Data to examine below:
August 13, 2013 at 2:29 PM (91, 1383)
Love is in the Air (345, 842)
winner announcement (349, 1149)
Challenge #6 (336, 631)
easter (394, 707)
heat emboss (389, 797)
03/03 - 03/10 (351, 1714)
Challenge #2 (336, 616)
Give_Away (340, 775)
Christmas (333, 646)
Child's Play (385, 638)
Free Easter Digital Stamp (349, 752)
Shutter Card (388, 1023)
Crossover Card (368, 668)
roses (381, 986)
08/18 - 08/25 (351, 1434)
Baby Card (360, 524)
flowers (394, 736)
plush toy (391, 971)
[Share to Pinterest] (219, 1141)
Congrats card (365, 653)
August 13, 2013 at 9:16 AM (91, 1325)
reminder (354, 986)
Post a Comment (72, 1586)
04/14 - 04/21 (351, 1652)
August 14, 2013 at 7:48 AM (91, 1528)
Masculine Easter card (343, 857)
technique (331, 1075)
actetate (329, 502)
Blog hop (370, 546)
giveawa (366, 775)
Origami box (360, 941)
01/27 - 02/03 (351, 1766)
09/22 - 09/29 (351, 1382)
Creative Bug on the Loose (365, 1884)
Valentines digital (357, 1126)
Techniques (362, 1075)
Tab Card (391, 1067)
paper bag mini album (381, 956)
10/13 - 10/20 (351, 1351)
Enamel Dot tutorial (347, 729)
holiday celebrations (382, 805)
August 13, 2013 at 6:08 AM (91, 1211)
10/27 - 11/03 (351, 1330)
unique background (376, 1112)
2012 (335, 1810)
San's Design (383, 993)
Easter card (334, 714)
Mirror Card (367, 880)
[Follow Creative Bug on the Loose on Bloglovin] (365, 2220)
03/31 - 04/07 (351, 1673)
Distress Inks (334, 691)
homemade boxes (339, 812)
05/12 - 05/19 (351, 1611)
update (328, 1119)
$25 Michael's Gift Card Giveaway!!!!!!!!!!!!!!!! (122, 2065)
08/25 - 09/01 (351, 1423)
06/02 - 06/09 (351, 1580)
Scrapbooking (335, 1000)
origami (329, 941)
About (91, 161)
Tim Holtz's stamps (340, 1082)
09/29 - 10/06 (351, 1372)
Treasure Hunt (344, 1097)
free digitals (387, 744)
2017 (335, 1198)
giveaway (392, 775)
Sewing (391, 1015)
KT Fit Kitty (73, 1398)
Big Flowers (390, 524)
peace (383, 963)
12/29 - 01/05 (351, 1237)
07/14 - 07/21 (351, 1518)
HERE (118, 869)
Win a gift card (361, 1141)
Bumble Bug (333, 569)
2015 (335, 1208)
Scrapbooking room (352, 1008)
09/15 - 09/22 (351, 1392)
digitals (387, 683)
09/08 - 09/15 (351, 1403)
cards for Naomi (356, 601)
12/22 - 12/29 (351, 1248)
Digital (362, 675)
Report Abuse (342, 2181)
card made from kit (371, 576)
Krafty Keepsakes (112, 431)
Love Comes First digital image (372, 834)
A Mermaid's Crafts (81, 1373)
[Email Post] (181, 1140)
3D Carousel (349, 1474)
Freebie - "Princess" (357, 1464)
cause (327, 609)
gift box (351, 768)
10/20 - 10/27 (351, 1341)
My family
End of Data to examine.
# Assigned task
Using the listing above, transcribe every entry exactly.

# Written response
August 13, 2013 at 2:29 PM (91, 1383)
Love is in the Air (345, 842)
winner announcement (349, 1149)
Challenge #6 (336, 631)
easter (394, 707)
heat emboss (389, 797)
03/03 - 03/10 (351, 1714)
Challenge #2 (336, 616)
Give_Away (340, 775)
Christmas (333, 646)
Child's Play (385, 638)
Free Easter Digital Stamp (349, 752)
Shutter Card (388, 1023)
Crossover Card (368, 668)
roses (381, 986)
08/18 - 08/25 (351, 1434)
Baby Card (360, 524)
flowers (394, 736)
plush toy (391, 971)
[Share to Pinterest] (219, 1141)
Congrats card (365, 653)
August 13, 2013 at 9:16 AM (91, 1325)
reminder (354, 986)
Post a Comment (72, 1586)
04/14 - 04/21 (351, 1652)
August 14, 2013 at 7:48 AM (91, 1528)
Masculine Easter card (343, 857)
technique (331, 1075)
actetate (329, 502)
Blog hop (370, 546)
giveawa (366, 775)
Origami box (360, 941)
01/27 - 02/03 (351, 1766)
09/22 - 09/29 (351, 1382)
Creative Bug on the Loose (365, 1884)
Valentines digital (357, 1126)
Techniques (362, 1075)
Tab Card (391, 1067)
paper bag mini album (381, 956)
10/13 - 10/20 (351, 1351)
Enamel Dot tutorial (347, 729)
holiday celebrations (382, 805)
August 13, 2013 at 6:08 AM (91, 1211)
10/27 - 11/03 (351, 1330)
unique background (376, 1112)
2012 (335, 1810)
San's Design (383, 993)
Easter card (334, 714)
Mirror Card (367, 880)
[Follow Creative Bug on the Loose on Bloglovin] (365, 2220)
03/31 - 04/07 (351, 1673)
Distress Inks (334, 691)
homemade boxes (339, 812)
05/12 - 05/19 (351, 1611)
update (328, 1119)
$25 Michael's Gift Card Giveaway!!!!!!!!!!!!!!!! (122, 2065)
08/25 - 09/01 (351, 1423)
06/02 - 06/09 (351, 1580)
Scrapbooking (335, 1000)
origami (329, 941)
About (91, 161)
Tim Holtz's stamps (340, 1082)
09/29 - 10/06 (351, 1372)
Treasure Hunt (344, 1097)
free digitals (387, 744)
2017 (335, 1198)
giveaway (392, 775)
Sewing (391, 1015)
KT Fit Kitty (73, 1398)
Big Flowers (390, 524)
peace (383, 963)
12/29 - 01/05 (351, 1237)
07/14 - 07/21 (351, 1518)
HERE (118, 869)
Win a gift card (361, 1141)
Bumble Bug (333, 569)
2015 (335, 1208)
Scrapbooking room (352, 1008)
09/15 - 09/22 (351, 1392)
digitals (387, 683)
09/08 - 09/15 (351, 1403)
cards for Naomi (356, 601)
12/22 - 12/29 (351, 1248)
Digital (362, 675)
Report Abuse (342, 2181)
card made from kit (371, 576)
Krafty Keepsakes (112, 431)
Love Comes First digital image (372, 834)
A Mermaid's Crafts (81, 1373)
[Email Post] (181, 1140)
3D Carousel (349, 1474)
Freebie - "Princess" (357, 1464)
cause (327, 609)
gift box (351, 768)
10/20 - 10/27 (351, 1341)
My family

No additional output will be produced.